Formation : L’aéronautique attire de plus en plus de candidats

Formation : L’aéronautique attire de plus en plus de candidats

Les formations en aéronautique attirent de plus en plus de candidats. Pour preuve, l’Institut des métiers de l’aéronautique de Casablanca (IMA) a accueilli pas moins de 2.509 stagiaires dans le cadre de la formation qualifiante dispensée dans ses locaux depuis sa date de création. Un chiffre qui augmente chaque année puisque le nombre de bénéficiaires de cette formation est passé de 17 stagiaires en 2011 à 670 stagiaires en 2017. Cette nette augmentation est également enregistrée pour la formation continue qui a bénéficié à 2.149 stagiaires depuis la date de création de l’institut. Ainsi, le nombre de bénéficiaires est de 660 stagiaires en 2017 alors qu’au démarrage de l’IMA ils étaient à peine 110 bénéficiaires de la formation continue. En son sein, l’établissement dispense également une formation pour le baccalauréat professionnel depuis l’année scolaire 2014-2015.

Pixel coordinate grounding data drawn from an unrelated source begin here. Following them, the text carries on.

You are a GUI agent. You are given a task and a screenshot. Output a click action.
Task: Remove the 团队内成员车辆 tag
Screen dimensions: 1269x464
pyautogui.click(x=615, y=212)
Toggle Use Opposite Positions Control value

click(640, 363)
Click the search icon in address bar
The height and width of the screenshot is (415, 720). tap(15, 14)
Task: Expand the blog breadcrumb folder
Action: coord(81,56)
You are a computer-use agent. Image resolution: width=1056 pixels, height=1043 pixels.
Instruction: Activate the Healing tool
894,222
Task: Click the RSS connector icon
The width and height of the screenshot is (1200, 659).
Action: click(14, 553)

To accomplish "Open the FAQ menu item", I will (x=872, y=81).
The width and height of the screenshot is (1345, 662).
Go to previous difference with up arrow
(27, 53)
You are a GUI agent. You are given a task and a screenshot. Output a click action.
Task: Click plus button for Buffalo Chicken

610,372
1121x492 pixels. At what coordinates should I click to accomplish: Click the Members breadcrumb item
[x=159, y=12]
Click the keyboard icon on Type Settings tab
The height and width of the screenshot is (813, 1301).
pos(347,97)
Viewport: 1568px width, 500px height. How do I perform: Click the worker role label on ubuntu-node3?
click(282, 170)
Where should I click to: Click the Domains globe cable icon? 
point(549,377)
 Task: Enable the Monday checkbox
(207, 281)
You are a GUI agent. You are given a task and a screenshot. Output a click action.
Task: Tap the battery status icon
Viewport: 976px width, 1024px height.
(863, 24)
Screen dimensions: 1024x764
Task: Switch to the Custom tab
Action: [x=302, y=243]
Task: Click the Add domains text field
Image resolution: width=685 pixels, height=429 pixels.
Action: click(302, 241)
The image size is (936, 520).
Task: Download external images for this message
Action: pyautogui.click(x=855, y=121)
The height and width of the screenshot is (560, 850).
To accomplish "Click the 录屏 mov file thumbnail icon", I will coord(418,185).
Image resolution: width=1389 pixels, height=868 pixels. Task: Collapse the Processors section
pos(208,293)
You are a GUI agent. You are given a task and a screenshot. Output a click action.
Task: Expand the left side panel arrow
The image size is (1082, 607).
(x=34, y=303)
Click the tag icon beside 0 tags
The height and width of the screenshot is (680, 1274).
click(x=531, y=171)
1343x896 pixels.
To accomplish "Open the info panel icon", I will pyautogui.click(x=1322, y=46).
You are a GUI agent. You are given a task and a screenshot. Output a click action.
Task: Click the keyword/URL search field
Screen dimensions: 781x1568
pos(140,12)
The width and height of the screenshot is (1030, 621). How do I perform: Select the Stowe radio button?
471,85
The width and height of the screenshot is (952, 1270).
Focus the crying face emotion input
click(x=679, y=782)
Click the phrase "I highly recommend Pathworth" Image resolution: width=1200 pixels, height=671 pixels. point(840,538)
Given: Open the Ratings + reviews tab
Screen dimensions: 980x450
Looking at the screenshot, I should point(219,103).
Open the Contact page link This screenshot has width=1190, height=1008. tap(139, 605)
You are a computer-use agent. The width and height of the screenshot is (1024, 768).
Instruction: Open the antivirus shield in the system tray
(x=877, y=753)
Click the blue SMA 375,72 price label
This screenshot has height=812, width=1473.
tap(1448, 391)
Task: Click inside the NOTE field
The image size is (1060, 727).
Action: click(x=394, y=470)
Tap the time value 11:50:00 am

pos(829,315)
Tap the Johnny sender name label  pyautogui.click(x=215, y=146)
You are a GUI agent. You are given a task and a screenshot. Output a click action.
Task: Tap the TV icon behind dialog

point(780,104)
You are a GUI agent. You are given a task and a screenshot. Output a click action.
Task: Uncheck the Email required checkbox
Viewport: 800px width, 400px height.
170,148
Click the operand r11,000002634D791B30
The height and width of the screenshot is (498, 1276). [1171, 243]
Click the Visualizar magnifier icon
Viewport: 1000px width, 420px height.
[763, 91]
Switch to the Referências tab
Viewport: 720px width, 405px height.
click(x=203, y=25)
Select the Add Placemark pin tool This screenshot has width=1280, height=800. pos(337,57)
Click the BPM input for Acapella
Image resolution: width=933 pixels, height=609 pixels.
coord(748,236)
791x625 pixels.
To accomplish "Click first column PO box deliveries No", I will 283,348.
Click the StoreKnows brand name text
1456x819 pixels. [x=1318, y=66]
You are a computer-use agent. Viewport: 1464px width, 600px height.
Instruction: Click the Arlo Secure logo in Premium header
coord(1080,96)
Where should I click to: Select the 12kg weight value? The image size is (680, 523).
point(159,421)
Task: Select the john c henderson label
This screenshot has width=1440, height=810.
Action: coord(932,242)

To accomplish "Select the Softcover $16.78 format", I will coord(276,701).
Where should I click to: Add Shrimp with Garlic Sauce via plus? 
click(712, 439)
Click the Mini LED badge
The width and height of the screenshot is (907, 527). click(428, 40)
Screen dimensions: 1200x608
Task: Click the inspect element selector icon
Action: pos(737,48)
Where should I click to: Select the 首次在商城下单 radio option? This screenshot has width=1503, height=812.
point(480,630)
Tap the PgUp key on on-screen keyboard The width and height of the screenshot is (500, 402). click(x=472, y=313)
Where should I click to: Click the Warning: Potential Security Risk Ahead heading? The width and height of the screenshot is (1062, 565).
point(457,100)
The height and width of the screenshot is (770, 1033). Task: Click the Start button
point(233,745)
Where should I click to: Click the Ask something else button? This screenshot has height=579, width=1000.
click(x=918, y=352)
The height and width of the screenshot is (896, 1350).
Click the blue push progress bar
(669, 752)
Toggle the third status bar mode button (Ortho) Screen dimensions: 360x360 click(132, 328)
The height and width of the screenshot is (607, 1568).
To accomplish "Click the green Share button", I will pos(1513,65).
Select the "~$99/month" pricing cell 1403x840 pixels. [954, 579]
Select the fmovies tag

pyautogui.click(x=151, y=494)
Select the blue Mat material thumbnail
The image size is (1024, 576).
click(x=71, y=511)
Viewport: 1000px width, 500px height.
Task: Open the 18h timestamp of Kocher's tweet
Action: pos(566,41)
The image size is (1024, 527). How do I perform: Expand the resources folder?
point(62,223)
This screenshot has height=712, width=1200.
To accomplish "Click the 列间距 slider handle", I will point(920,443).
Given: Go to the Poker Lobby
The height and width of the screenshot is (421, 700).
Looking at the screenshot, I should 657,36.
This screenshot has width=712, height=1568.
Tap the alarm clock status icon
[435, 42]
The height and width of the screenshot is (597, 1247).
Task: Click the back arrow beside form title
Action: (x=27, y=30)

A partir de cette date, 191 ont couronné leur parcours avec ce diplôme. Plus en détails, l’année 2016-2017 a enregistré 81 bénéficiaires du Bac-Pro contre 29 titulaires seulement au titre de 2014-2015. Mis en service depuis avril 2011, l’IMA espère atteindre une capacité de 800 stagiaires par an. Pour satisfaire les besoins en métiers dans ce secteur porteur, l’institut forme ses stagiaires pour devenir des ajusteurs- monteurs de cellules aéronautiques, des opérateurs systèmes électriques en aéronautique ou encore des opérateurs en composite aéronautique. Il assure également la formation des chaudronniers aéronautiques et des usineurs- commande numérique. Afin d’accompagner l’émergence de cette industrie au Maroc, l’établissement dispense aussi des cours dans les domaines des achats, de la qualité, de la logistique, de la gestion, des ressources humaines et du management industriel.

Les détails du budget et du coût d’investissement

Le coût total d’investissement de ce projet a été estimé à 85,5 millions de dirhams réparti entre la construction et les études avec 40 millions de dirhams. Quant à l’équipement de l’institut, il a coûté 28,64 millions de dirhams contre 11,36 millions de dirhams pour équiper l’internat de l’établissement. Plus encore, la création de l’IMA a nécessité une assistance technique qui a été estimée à 5,5 millions de dirhams. Par ailleurs, l’Union des industries et des métiers de la métallurgie (UIMM) a contribué à la mise en place et au démarrage de l’IMA avec un don de 2,5 millions de dirhams. Quant au budget, l’établissement a comptabilisé en 2016 un total charges qui a atteint 18,2 millions de dirhams et un total de recettes de 6,2 millions de dirhams.

La gestion de l’Institut est assurée par la société de droit privé IMA.SA, créée par le Groupement des industries marocaines aéronautiques et spatiales (Gimas) avec un conseil d’administration présidé par ce même groupement et dans lequel sont représentés les ministères chargé de la formation professionnelle, de l’industrie et des finances, l’Anapec et la RAM. Sis à l’Aéropôle de Mohammed V-Nouaceur, l’établissement s’étend sur une superficie de 21.500 mètres carrés et a pour mission de contribuer au développement de la formation avant l’embauche, la formation qualifiante à l’embauche et la formation continue ainsi que la recherche et l’expertise dans le domaine de l’industrie aéronautique. Dans ce sens, il est le fruit du partenariat entre le ministère de l’emploi et de la formation professionnelle, le ministère de l’industrie, du commerce et des nouvelles technologies, le ministère de l’économie et des finances, et du Gimas. Un partenariat qui ne se limite pas au niveau national puisque l’Union des industries et des métiers de la métallurgie (UIMM/France) et l’Agence française de développement (AFD) ont également contribué à l’aboutissement de ce projet. Il est à rappeler que l’Institut des métiers de l’aéronautique s’inscrit dans le cadre des objectifs du Pacte national pour l’émergence industrielle (PNEI) signé en présence de SM le Roi.